Read the article, “‘Indigenizing’ child apprehension,” about reforms to Ontario’s child welfare system and the Indigenous families fighting to bring their children home.
Anishinaabe Families Talk Back held a writing workshop at the Greater Sudbury Public Library this fall, where individuals who had been or were still involved with Children’s Aid came together to share their stories and practise writing about them. Theatre artist Sarah Gartshore and I facilitated. We couldn’t begin by smudging because the library was not able to guarantee that we wouldn’t set off their fire alarms, but hearing Tim and my grandfather greet each other in Anishinaabemowin, a language both had to fight to retain, seemed to energize the participants. My grandmother brought an eagle feather, and each of us held it as we shared our experiences with Children’s Aid, abusive foster parents, traumatic family separations, under-resourced group homes, and fighting for justice. We shared our hopes for a better future.
The writing exercise focused on identifying one important object from our experiences with Children’s Aid. Mine was a blue duffel bag, in which Kina Gbezhgomi workers returned my three-year-old nephew’s belongings a few weeks after they returned him to my grandparents. Other participants remembered the sudden, bright beam of a cop’s flashlight, a child’s rocking horse, a wooden floor, an elaborately decorated church, a police car, a field of long grass, a red dress. First we wrote the bare bones of our stories: what happened from our own perspectives. Then we stepped out of our bodies – this distance was critical for protecting ourselves from retraumatization – and examined the memories in detail. The sights, sounds, smells, tastes, and sensations of these memories turned the objects into stories.
The Anishinaabe Families Talk Back group is planning more workshops, both to finish writing their stories (we hope to publish a chapbook) and for those who prefer traditional oral storytelling. Thanks to Debbie Lemieux’s advocacy for my nephew’s return, his story is one of a family reunited. Debbie’s story gives us insight into the deep well of resilience from which her advocacy draws, and of the trauma and confusion from which she works to spare this generation of Indigenous children.
—Sarah Mann
***
I have a memory. At least I think it’s a memory – it’s hard to tell sometimes between dreams, nightmares, visions, and memories. I’m choosing memory because it feels like a memory.
In my memory, I am sitting on a hard couch in a big dark office. I am wearing a red plaid dress with a white lace collar. My hair is styled in ringlets all around my head, and when I move the ringlets bounce. My mother puts her hand on my head to hold it still – from her voice and tone I know not to move my head so as not to mess up my hair. I have a gold cross around my neck and I am wearing white stockings and shiny black shoes.
There is a tall man talking to my new parents in low, hushed tones. He has on a long black dress with a white collar and very thick eyeglasses. My dad is running his fingers around the band of his hat.

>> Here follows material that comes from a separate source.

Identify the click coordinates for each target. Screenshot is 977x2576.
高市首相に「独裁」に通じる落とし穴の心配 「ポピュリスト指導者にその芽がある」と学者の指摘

There are thick curtains covering the windows but I can see the light around the edges. The ceiling is very high and grey, with a design. I like the design. There are books on shelves and placed here and there.

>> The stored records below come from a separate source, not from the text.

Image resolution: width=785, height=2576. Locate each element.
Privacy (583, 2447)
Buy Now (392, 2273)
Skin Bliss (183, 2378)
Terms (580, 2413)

I climb off the couch to sit on the floor so I can touch the red carpet. My mother comes to me, takes me by my hand, and helps me stand. Just by her voice I know I’ve done something wrong. She picks me up and sits me again on the hard couch, folds my hands together and places them in my lap. Again, by her face and tone and the way she looks into my eyes I know I better stay that way. My mind begins to sink. I rub my hands on my legs because I like how the stockings feel on my legs and hands. Again, my mother crosses the room, folds my hands, and places them in my lap. I feel hungry and tired.
Soon my mother comes and takes me by the hand and leads me to a vase where my dad and the man in the thick glasses and long black dress are standing. The man says some words and taps the top of my head with water. The water is cold, but I am hot and it feels refreshing. Afterward, my mother sits me back on the couch. My parents and the man stand at a big thick table with papers and a lamp on it. My parents write on some papers with the man. The room smells old – like the man smells old or like medicine. My mother comes to take me by the hand, and then my dad takes me by the hand while she says goodbye to the man. My dad puts his hat back on his head and we walk out the big wooden door.